(Dataset records):
* * * * * * *

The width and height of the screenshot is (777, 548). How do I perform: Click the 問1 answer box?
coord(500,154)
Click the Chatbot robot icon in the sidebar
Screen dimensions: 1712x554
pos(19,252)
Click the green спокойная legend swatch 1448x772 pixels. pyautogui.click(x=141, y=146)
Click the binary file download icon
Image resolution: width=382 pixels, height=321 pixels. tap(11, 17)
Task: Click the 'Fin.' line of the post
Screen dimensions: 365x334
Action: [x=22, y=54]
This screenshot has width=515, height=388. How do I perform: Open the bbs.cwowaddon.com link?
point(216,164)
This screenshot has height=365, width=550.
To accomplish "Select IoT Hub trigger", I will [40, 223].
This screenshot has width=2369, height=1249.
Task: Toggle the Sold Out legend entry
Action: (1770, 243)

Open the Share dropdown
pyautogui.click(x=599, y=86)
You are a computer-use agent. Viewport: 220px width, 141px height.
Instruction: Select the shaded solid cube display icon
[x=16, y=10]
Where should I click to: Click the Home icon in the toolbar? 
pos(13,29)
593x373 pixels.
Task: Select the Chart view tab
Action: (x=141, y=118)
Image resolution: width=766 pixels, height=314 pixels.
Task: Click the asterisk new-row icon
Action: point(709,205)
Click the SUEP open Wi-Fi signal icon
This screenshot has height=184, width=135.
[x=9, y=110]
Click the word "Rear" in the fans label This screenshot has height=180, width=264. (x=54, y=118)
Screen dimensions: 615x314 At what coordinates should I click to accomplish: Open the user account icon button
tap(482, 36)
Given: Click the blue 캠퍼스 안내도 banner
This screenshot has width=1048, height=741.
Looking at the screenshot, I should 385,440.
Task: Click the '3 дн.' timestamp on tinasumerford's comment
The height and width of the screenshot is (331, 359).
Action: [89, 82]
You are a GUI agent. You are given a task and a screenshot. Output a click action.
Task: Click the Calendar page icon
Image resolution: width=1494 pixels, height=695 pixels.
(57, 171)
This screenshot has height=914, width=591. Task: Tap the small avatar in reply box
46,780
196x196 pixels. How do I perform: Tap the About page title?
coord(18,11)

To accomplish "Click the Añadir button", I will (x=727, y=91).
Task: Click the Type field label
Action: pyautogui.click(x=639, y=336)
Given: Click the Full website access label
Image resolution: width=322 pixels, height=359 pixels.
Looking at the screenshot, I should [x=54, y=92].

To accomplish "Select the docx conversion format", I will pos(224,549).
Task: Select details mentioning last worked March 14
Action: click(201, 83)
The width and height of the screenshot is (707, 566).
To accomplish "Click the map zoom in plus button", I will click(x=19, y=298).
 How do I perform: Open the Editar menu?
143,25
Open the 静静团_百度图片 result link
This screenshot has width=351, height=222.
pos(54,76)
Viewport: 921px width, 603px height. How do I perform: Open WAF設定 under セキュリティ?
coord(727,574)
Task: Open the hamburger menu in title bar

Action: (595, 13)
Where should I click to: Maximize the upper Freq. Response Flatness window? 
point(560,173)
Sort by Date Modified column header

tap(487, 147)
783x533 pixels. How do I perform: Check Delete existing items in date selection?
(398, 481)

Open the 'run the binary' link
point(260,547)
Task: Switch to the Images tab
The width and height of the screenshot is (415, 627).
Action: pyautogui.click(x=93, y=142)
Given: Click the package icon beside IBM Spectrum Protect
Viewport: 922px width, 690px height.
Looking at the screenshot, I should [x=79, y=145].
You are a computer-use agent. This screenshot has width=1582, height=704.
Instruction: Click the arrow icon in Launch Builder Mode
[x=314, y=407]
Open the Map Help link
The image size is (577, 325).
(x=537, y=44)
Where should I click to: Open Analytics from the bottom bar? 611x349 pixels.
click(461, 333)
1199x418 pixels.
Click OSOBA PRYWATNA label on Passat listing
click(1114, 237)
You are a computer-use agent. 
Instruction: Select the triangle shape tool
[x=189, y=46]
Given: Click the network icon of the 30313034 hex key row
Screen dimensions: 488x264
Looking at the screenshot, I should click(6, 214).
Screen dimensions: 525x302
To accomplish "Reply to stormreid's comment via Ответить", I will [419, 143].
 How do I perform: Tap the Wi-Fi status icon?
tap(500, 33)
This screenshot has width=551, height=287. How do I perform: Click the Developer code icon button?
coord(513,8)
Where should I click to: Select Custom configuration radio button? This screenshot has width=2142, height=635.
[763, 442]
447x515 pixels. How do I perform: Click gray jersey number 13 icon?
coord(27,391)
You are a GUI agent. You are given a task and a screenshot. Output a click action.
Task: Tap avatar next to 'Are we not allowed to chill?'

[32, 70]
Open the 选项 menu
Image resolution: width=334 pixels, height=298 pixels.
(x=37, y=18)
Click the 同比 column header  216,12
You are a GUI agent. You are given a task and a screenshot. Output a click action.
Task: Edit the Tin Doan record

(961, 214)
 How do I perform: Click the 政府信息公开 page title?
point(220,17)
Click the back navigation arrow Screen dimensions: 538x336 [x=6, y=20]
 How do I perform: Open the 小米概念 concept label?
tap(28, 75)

* * * * * * *

(Task prompt):
From the records above, repeat exactly the lines from the one with "Task: Open the hamburger menu in title bar" through the one with "Screen dimensions: 525x302", both included.

(Solution):
Task: Open the hamburger menu in title bar

Action: (595, 13)
Where should I click to: Maximize the upper Freq. Response Flatness window? 
point(560,173)
Sort by Date Modified column header

tap(487, 147)
783x533 pixels. How do I perform: Check Delete existing items in date selection?
(398, 481)

Open the 'run the binary' link
point(260,547)
Task: Switch to the Images tab
The width and height of the screenshot is (415, 627).
Action: pyautogui.click(x=93, y=142)
Given: Click the package icon beside IBM Spectrum Protect
Viewport: 922px width, 690px height.
Looking at the screenshot, I should [x=79, y=145].
You are a computer-use agent. This screenshot has width=1582, height=704.
Instruction: Click the arrow icon in Launch Builder Mode
[x=314, y=407]
Open the Map Help link
The image size is (577, 325).
(x=537, y=44)
Where should I click to: Open Analytics from the bottom bar? 611x349 pixels.
click(461, 333)
1199x418 pixels.
Click OSOBA PRYWATNA label on Passat listing
click(1114, 237)
You are a computer-use agent. 
Instruction: Select the triangle shape tool
[x=189, y=46]
Given: Click the network icon of the 30313034 hex key row
Screen dimensions: 488x264
Looking at the screenshot, I should click(6, 214).
Screen dimensions: 525x302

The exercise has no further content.